For i've been a man too long...

*

2.05.2011

Hello Brother

Devaneios. Me perco em devaneios.
Pois já não sou o que era e não sei como recuperar. Perdi minha aliança e minha folha, meu corpo não mais se eleva e somente o tolo pode me ver. Não sou o que busquei ser e não posso mais voltar. Há muito deixei para trás o molde, meu molde, de como encarar uma monção.

Há uma Tempestade e não posso voar nela, não posso ver.

Posso sentir cada gota de chuva em minha áspera pele e manchadas penas, voo para tentar me completar, vejo no Céu um trovão rasgar. Meu coração arde pequeno em meu peito, minha voz sufoca e todo o calor se esvai de mim. No momento somos um, a Tempestade e eu, reinando na cinza etérea acima. Não há mais canto, não se ouve nada e nem o vento suspira baixinho. O único rouco amor que poderia exponenciar cada sensação, ainda está abafado. Delirante.

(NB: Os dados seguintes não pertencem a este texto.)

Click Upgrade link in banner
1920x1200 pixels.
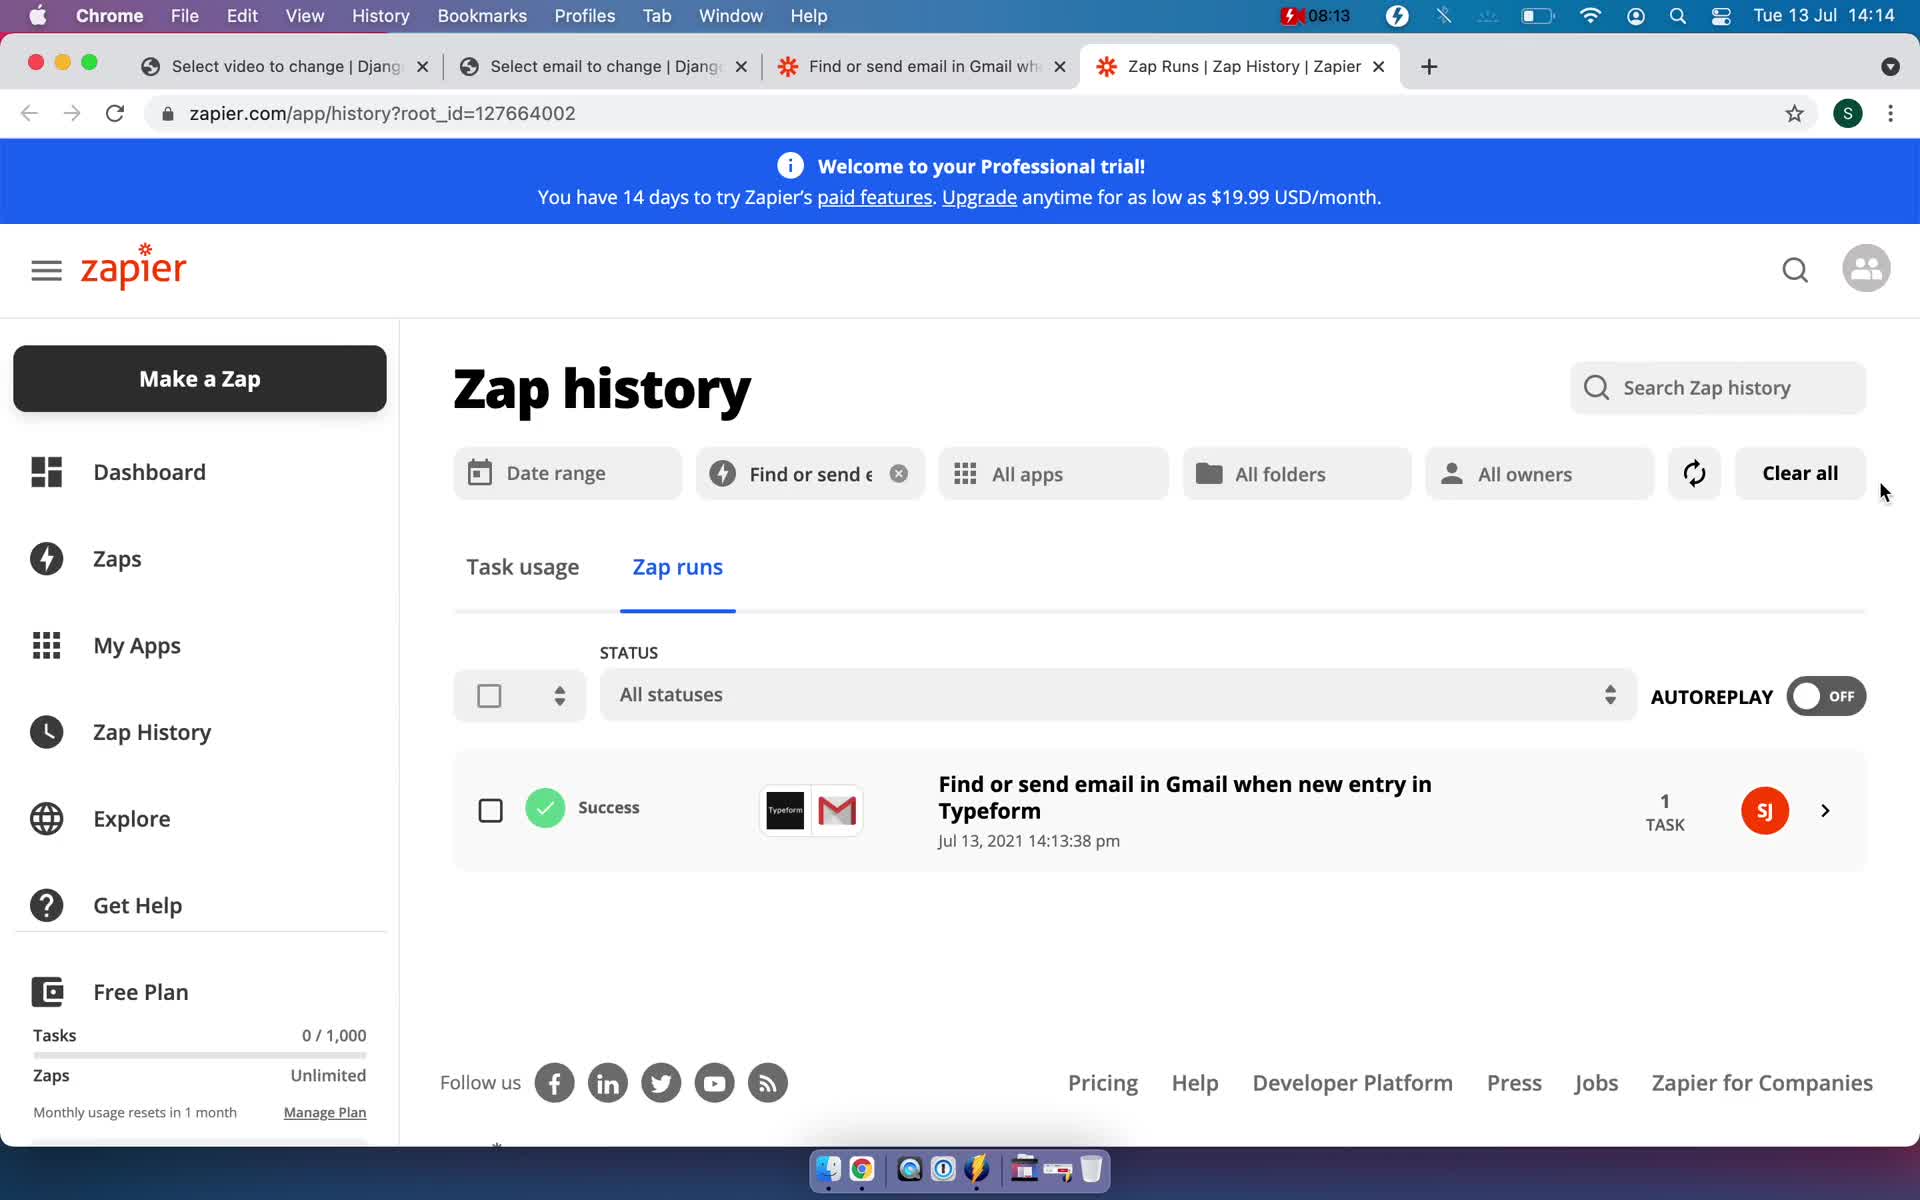[979, 196]
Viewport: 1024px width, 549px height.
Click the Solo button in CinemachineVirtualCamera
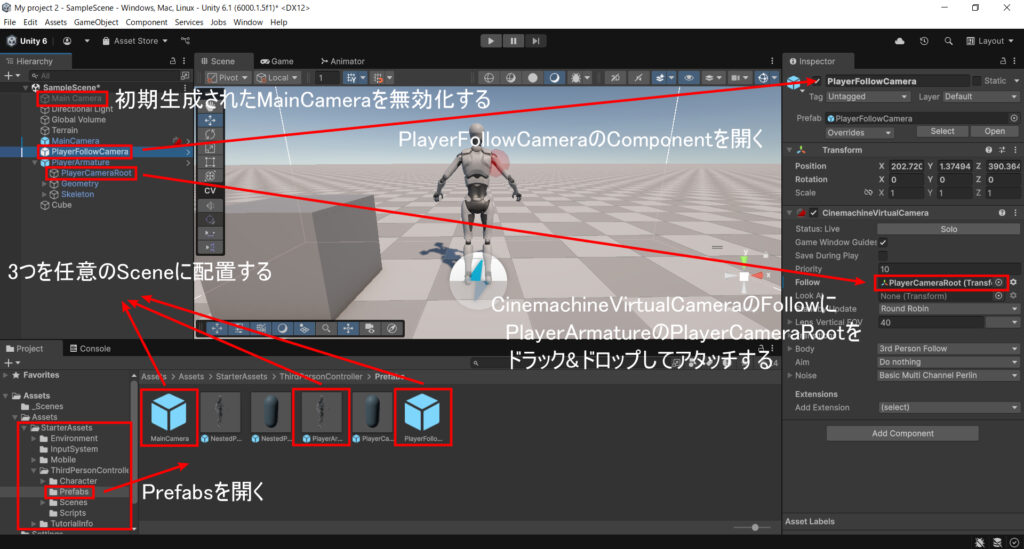(948, 230)
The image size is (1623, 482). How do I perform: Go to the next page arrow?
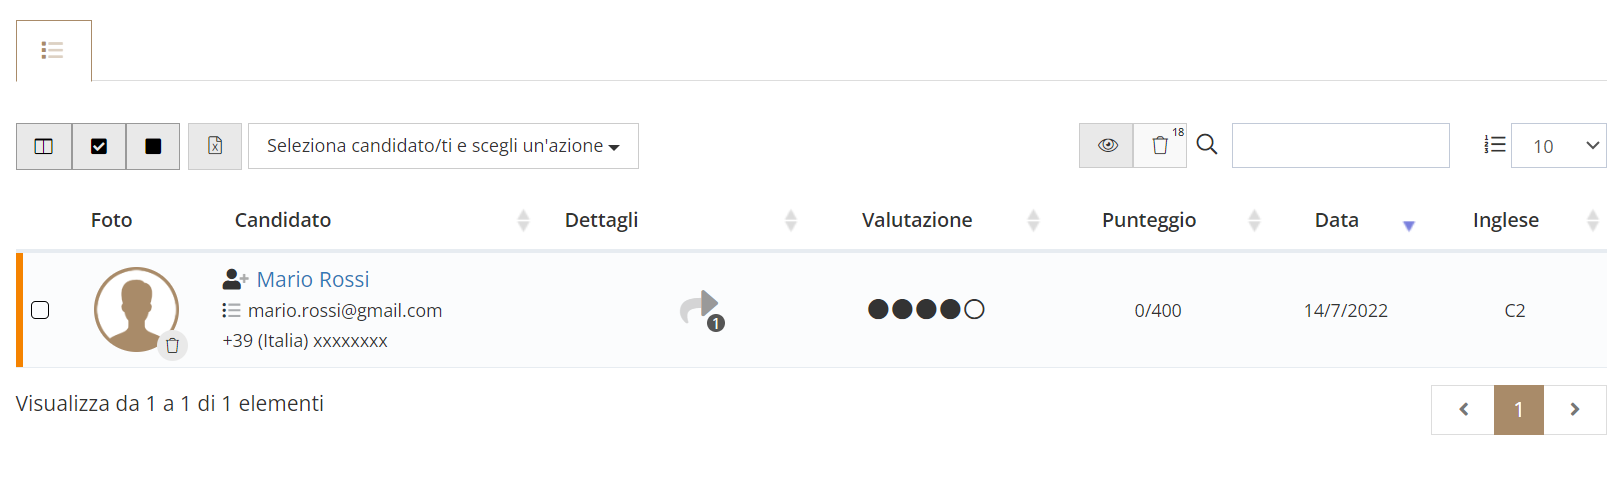tap(1575, 409)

Cálidamente atravesso a monção e noto que muitas penas foram perdidas. Minh'alma é tomada por um acesso de choro e agora posso ouvir o mundo ao meu redor. E dentro de mim. Consigo ver minha alma gêmea sobrevoando o céu junto a mim, meu eidolum. 


Do mais alto podemos ver o que está nos afligindo. Miséria, dor, sofreguidão e linguas lascivas são só o começo. Há Treva e há ódio, há desilusão e pesar, há fogo e sombra. Minha alma gêmea e eu perduramos no céu e acima de nós ainda há mais a alcançar. Com os olhos fechados sente-se, vibra-se, eleva-se...

Cada suave momento é compensado com a brisa Zéphyr, cada intenção aqui em cima não é subjugada e cada apelo ouvido. O silêncio se fora e meu coração delira, resfolegando, cansado, impassível. Meu irmão me acompanha sempre de perto, o mais perto que pode estar. Por um momento penso que não há outro ali, somente eu, e que minha alma gêmea não existe sendo apenas um fruto da instabilidade extrassensorial a que pertenço. Porém isso não me desvia o caminho, não. Tendo a noção de que não há quem me alcance, penso em subir o mais alto, mais alto, sempre mais alto, até a primeira estrela que eu conseguir tocar e ir além, ir até os deuses vestido com minha face de ave-de-rapina branca de olhos brancos e ser alimentado pelas almas eternas.

Esta é minha intenção e subo. Mais acima. Para o alto, impulsionado pela coragem e ganancia...

Em redor da ionosfera começo a perder a força, minhas asas não respondem, minha visão turva, meu coração congela e não sinto o ar. Me mantenho abraçado à vontade mas isso agora não me basta. Minha lancinante pressão incomoda e minha alma se desprende, no eflúvio dos deuses... Meu corpo retorna à Terra como uma estrela cadente, ardente numa aura protegida e em alguns segundos chega à superfície, de encontro ao meu ninho...

Não há mais nada agora, consegui empreender minha missão com sucesso. Minh'alma pertence novamente ao meu reino e meu corpo ao dele.

Este sou eu mas não sei ainda por quê estou aqui.